If a line in the data below contains the word "computer", copy it out.

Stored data

+---+

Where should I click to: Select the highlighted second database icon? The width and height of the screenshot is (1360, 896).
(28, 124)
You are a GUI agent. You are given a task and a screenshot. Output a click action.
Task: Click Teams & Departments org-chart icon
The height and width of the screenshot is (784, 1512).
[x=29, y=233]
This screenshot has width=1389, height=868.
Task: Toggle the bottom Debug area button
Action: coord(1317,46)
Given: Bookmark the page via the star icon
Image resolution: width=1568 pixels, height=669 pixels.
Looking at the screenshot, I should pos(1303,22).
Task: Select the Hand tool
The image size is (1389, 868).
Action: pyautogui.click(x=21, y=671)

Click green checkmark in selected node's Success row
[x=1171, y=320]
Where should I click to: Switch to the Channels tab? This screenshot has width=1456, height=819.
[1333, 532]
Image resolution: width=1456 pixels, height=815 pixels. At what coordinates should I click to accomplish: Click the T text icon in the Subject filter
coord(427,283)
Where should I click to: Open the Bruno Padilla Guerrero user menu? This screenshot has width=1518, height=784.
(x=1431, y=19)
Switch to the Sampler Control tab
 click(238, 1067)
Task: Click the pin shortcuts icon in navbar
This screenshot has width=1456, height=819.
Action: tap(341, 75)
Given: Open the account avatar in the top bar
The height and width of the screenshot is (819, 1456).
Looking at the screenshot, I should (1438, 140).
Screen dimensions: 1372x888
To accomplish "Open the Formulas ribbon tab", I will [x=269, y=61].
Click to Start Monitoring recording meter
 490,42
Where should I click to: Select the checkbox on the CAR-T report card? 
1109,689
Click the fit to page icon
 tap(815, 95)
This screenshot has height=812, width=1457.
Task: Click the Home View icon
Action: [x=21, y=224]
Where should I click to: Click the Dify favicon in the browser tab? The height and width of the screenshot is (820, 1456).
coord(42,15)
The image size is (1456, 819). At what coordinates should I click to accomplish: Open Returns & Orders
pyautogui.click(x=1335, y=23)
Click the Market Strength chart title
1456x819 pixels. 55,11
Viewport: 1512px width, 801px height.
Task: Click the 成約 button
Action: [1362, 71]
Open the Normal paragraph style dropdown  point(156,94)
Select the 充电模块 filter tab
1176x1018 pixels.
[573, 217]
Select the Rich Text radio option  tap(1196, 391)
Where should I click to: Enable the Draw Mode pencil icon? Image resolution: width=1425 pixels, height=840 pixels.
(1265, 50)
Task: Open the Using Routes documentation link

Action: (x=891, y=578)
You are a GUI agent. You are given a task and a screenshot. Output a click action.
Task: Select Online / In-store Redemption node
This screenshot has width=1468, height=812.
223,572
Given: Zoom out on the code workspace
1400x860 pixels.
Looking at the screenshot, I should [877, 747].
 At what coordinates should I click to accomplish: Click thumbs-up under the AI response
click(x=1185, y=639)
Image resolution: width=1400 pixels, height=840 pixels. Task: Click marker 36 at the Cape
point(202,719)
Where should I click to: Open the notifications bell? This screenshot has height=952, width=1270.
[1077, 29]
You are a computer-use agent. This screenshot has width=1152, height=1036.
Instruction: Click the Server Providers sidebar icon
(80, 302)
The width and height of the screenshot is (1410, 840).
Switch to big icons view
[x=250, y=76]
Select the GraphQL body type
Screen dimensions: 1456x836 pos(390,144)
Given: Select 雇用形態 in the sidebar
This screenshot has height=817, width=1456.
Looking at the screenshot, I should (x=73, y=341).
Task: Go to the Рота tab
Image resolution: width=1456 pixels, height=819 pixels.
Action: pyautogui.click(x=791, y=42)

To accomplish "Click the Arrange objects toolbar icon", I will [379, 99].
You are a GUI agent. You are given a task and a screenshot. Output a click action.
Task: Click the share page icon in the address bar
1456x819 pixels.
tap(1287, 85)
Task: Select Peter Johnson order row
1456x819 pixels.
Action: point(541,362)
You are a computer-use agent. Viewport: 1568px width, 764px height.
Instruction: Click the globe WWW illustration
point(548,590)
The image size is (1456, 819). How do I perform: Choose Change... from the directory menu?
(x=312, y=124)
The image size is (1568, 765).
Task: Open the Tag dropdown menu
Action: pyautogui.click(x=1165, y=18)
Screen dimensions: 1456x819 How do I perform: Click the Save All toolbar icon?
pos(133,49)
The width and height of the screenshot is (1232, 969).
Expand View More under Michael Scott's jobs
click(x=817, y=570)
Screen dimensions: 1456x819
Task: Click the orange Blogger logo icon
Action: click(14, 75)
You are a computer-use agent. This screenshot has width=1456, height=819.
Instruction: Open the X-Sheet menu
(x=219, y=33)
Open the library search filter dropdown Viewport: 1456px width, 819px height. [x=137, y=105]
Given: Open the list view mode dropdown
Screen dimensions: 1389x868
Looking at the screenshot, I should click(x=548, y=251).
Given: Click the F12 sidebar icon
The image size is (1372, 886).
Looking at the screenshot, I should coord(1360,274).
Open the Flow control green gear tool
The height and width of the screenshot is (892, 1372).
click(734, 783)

+---+

**SOLUTION**
You are a computer-use agent. This screenshot has width=1152, height=1036.
You are a computer-use agent. Viewport: 1568px width, 764px height.
You are a computer-use agent. This screenshot has width=1456, height=819.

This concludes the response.